### Task directions
Return, word for word, the lines running from the one that contains "Task: Select the" to the final line of the listing below.

### Records provided
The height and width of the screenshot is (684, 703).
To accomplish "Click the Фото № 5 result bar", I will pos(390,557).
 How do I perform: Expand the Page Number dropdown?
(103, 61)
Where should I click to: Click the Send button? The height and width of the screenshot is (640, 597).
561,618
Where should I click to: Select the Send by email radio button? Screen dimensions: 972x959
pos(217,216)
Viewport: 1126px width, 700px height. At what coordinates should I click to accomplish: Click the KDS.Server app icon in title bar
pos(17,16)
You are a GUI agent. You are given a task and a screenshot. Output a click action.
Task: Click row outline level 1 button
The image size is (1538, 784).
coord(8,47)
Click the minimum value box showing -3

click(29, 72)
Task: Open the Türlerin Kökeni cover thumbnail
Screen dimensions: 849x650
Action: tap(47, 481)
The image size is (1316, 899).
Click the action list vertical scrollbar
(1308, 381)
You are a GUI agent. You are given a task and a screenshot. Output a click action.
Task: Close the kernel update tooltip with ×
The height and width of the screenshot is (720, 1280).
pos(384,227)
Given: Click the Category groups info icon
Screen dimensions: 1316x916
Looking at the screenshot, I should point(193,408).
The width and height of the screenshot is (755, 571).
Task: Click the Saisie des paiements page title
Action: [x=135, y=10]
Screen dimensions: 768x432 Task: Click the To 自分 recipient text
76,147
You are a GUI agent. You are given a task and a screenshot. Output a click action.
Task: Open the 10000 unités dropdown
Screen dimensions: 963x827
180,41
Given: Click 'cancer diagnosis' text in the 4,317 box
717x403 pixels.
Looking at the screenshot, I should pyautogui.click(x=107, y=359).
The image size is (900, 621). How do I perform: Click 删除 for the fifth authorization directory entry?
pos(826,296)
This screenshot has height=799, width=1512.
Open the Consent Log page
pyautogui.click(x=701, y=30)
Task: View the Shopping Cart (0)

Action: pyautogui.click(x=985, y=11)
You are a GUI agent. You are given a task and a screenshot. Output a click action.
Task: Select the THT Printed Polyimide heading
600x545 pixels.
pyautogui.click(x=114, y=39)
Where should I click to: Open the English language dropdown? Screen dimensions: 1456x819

### Response to the exercise
Task: Select the THT Printed Polyimide heading
600x545 pixels.
pyautogui.click(x=114, y=39)
Where should I click to: Open the English language dropdown? Screen dimensions: 1456x819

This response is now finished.